■ What the exercise asks:
Type out all the records word for word. Any pictures are to be left out.

■ Data records:
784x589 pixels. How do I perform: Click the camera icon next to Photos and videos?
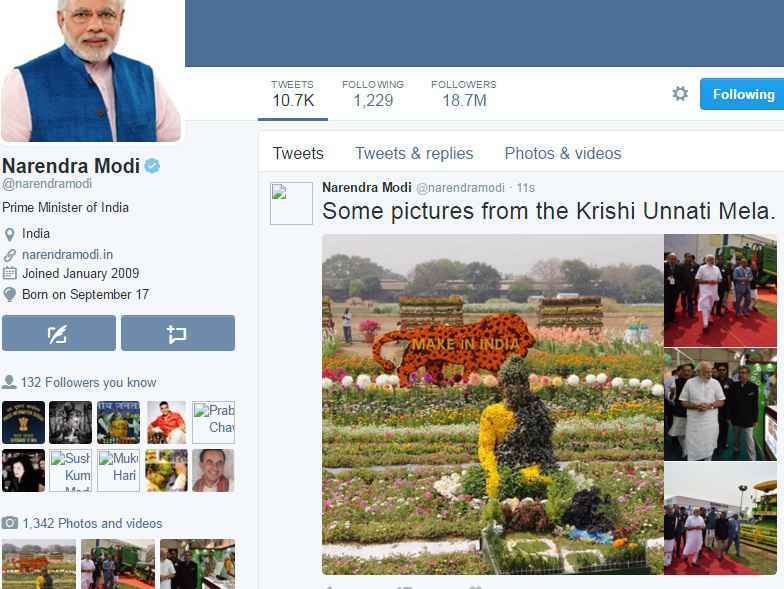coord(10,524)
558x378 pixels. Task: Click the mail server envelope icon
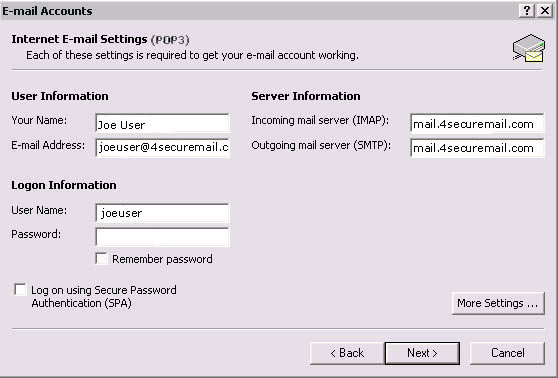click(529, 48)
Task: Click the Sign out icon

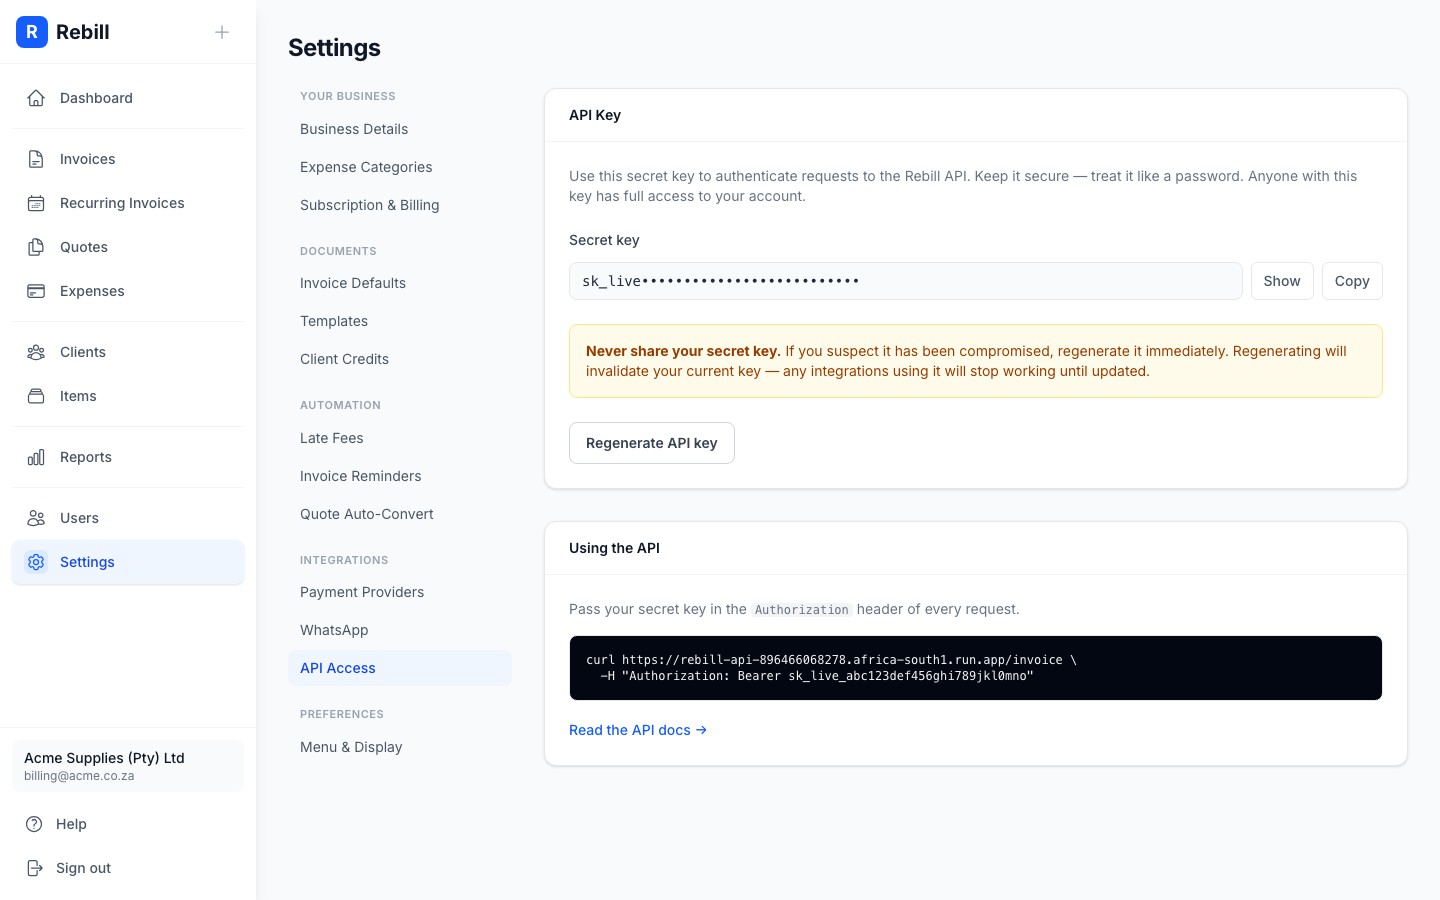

■ Solved exercise:
784x589 pixels. How do I perform: Click the camera icon next to Photos and videos?
coord(10,524)
558x378 pixels. Task: Click the mail server envelope icon
click(529, 48)
Task: Click the Sign out icon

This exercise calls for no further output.